Estratto selezionato:

================

La rigida regolamentazione degli orari dei negozi non nasceva, ad esempio, dal caso o dall’arbitrio, ma costituiva una tregua in una competizione che inchiodava le vite dei negozianti al banco della bottega. E la regolamentazione delle licenze garantiva che l’investimento di qualcuno oggi non fosse vanificato domani dall’apertura – magari incauta – di troppe attività similari.

 

Naturalmente questa è solo una parte della storia. Perché ci sono le esigenze dei clienti e anche quelle delle nuove classi sociali, che possono farsi spazio solo se li si lascia competere. Inoltre le botteghe di quartiere possono essere sostituite (ma solo in parte) dai centri commerciali. Ma di competizione perfetta si muore. C’è un’interessante analogia nel mondo fisico: gli attriti rallentano i movimenti dei veicoli e assorbono grandi quantità di energia, ma in un mondo in cui fossimo riusciti a eliminare tutte queste “imperfezioni” sarebbe impossibile vivere, perché senza attriti non si potrebbe né camminare, né digerire.

 

Governo e Parlamento vadano avanti a sfrondare privilegi, perché ce ne sono ancora davvero tanti, ma stiano attenti a non sposare un’idea di organizzazione economica in astratto perfetta, ma in realtà invivibile per gli esseri umani.

================

Blocco dati:

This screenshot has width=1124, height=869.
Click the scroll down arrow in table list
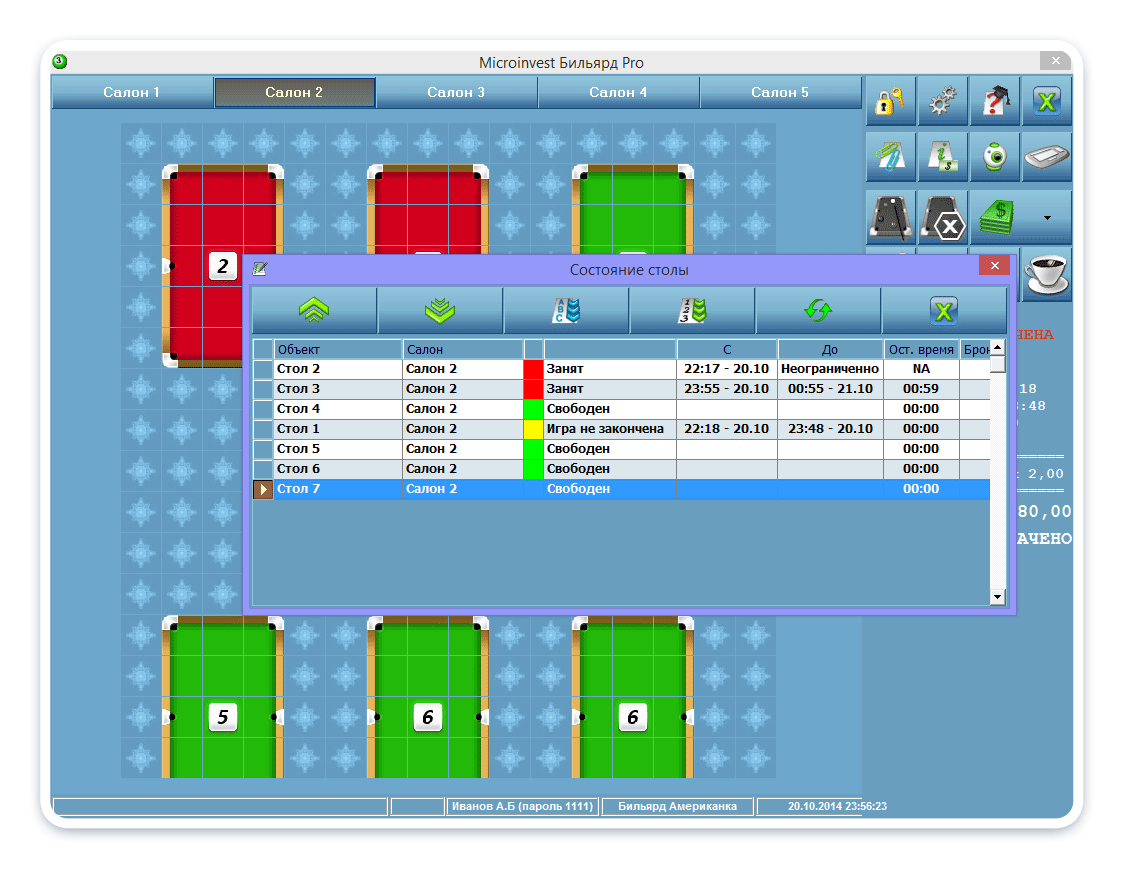[997, 597]

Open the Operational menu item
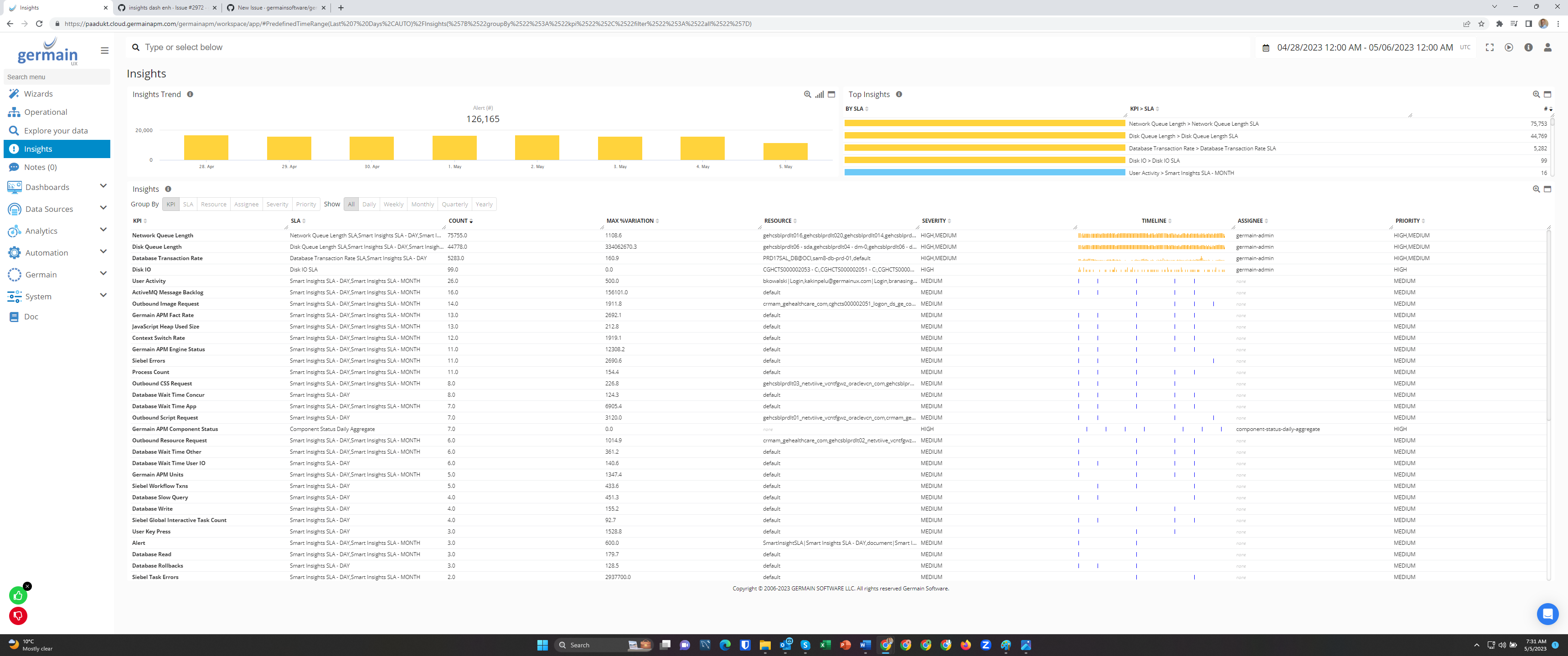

================

Obiettivo 1: Secondo l'estratto selezionato, che cosa garantiva la regolamentazione delle licenze?
Obiettivo 2: Trascriva dall'estratto selezionato il passo compreso tra "Governo e Parlamento" e "gli esseri umani.", incluse queste ultime parole.

Risposta completa 1: Garantiva che l'investimento di qualcuno oggi non fosse vanificato domani dall'apertura di troppe attività similari.

Risposta completa 2:
Governo e Parlamento vadano avanti a sfrondare privilegi, perché ce ne sono ancora davvero tanti, ma stiano attenti a non sposare un’idea di organizzazione economica in astratto perfetta, ma in realtà invivibile per gli esseri umani.